You know Santa isn’t real because no man over 40 is out past 9PM.
I set my clocks back last night but since then, they haven’t stopped. It is currently 170 million years BC. Pterodactyls attack endlessly. The air is thick with screams. Blockbuster video are doing an amazing three night movie rental for just £5.99.
Pro tip: don’t bother feeding your kids before heading to the grandparent’s house. Either way they will be starving as soon as they walk in.
ME: [sitting in kitchen writing out bills]
SON: I lost a tooth. I’m gonna leave it under my pillow tonight.
ME: I’d wait until next week.
Oh look, it’s bad-decisions-o’clock
If I ran a swamp tour in Florida there’d be a lot of people that wouldn’t make it back to the boat launch.
[train]
GUY: Please take my seat.
ME: *adjusts pillow in my top to feign pregnancy* Thank you.
GUY: How far along are you?
ME: 5 stops.
A movie where humans escape their fences and chase innocent, terrified dinosaurs.
To graduate DJ school you have to pass your vinyls.
This egg could use more egg
– guy about to invent hollandaise sauce
much to think about
people in the Bronze Age actually lived far more luxurious lives than our own. Archaeological evidence indicates that they had vases with octopuses on them. do you have that? didnt think so
Sometimes I think how could anyone not want me and then I read my tweets
Tampon boxes should come with a “It’s not safe to walk around naked with a tampon string hanging out if you own a cat.” warning.
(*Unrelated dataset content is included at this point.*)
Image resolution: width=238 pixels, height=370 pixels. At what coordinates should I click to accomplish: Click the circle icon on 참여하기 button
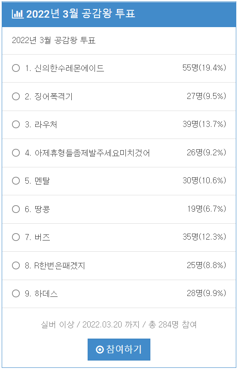pos(100,349)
If Pepsi was smart… They would make a Coke flavor Pepsi!!!
Martha Stewart gives me the crêpes.
PILOT OVER INTERCOM: alright folks, by a show of hands, who has ever made a small and understandable mistake?
Bring your sick kid to business meetings and watch how fast people get to the point.
Do you think in a parallel universe they just call it parking?
Priest: for what have you come to ask forgiveness, my dear?
Me: my student loans
Priest: [to god] can…can she do that?
“I’m going to slide in and go back and forth until you’re satisfied”
-Floss
*first day of pilot school*
Teacher: It feels like you misheard the class description
Me: Why do you say that
The parrot on my shoulder: Why do you say that
Me: I don’t have a fear of the unknown.
Also me: *stepping on something wet* OH MY GOD! What is that?! Why is it wet?!
me, several minutes after lying about being able to fly a hot air balloon: im just gonna go this way
I studied karate, so now if I’m ever attacked I know multiple ways to warn my attackers that I studied karate.
My dentist has decorated his office with pictures of teeth he has worked on, thank god my gynecologist doesn’t have the same decorator.